Note to self: federal prosecutors are really good at turning local crimes into federal ones.

Take the case of a former Chicago police officer who was busted for having sex with a minor. Prosecutors nailed him for federal sex trafficking because he used condoms that were made out of state.

Of course, he got what he deserved when he pled guilty. But it goes to show you -- especially if you are a criminal defense attorney -- that people have to be really careful when they cross the line.

Sex Crimes

William Whitley, 61, wasn't thinking about that when he paid to have sex with a 14-year-old girl. It never occurred to him that using his cell phone to take illicit pictures of minors and to pay them affected interstate commerce either.

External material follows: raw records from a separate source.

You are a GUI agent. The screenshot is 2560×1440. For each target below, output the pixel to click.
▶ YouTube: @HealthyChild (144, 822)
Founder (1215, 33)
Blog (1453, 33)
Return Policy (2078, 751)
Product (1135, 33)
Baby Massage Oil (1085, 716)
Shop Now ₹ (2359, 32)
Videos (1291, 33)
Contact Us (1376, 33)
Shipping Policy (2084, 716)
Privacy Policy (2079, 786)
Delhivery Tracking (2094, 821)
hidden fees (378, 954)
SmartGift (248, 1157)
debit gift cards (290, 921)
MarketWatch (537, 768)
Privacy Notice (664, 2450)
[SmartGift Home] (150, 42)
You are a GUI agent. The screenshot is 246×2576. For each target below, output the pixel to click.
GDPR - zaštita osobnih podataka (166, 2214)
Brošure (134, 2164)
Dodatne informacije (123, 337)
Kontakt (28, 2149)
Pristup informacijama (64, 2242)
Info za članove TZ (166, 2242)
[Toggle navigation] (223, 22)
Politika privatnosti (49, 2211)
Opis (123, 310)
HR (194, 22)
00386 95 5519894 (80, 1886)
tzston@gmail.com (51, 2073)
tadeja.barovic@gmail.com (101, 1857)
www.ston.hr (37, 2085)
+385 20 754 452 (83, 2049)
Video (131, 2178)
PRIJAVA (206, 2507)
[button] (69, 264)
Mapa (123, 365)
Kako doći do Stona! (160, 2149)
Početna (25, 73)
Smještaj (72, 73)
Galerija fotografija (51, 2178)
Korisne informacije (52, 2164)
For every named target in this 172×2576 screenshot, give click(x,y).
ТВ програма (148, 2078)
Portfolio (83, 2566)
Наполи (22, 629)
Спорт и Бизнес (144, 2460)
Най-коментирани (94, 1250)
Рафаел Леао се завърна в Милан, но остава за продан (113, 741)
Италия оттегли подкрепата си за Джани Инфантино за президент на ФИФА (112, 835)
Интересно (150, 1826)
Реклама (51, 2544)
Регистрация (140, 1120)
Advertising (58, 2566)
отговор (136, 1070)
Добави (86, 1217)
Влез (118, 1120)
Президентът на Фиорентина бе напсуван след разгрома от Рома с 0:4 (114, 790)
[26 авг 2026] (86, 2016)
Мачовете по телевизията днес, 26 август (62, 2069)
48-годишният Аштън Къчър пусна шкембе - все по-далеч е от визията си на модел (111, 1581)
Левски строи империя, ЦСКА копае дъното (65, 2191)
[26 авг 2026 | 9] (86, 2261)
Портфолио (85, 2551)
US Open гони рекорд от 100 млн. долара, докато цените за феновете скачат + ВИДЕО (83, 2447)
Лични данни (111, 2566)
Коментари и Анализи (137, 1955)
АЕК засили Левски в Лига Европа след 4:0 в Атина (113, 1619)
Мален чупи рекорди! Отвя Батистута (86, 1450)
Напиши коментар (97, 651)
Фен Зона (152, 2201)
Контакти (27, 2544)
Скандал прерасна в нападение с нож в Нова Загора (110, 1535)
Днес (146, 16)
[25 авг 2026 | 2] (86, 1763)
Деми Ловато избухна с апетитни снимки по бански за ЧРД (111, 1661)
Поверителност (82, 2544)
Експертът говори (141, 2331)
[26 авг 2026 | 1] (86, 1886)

But authorities were all over it. Instead of charging Whitley under state laws, prosecutors filed against him in federal district court. That made the potential sentence bounce up to a minimum of ten years.

Juliet Sorensen, a professor at Northwestern University law school, said it was a twist on gun crimes. She told the Chicago Tribune that condom traveling is like gun traveling.

"The person who pulled the trigger may not have traveled, but the gun did," she said. "This police officer may not have traveled, but an aspect that he used to commit the crime did."

Condom Traveling

According to reports, Whitley used condoms that were made in Thailand, India or Japan. He had been a Chicago cop for more than two decades when he was arrested.

He paid for sex with underage runaways at parties, in his apartment and his vehicle. His phone had the names and numbers of several girls, including the 14-year-old.

Her phone showed Whitley called or texted her hundreds of times. It's those little things that can add up to big time in federal cases.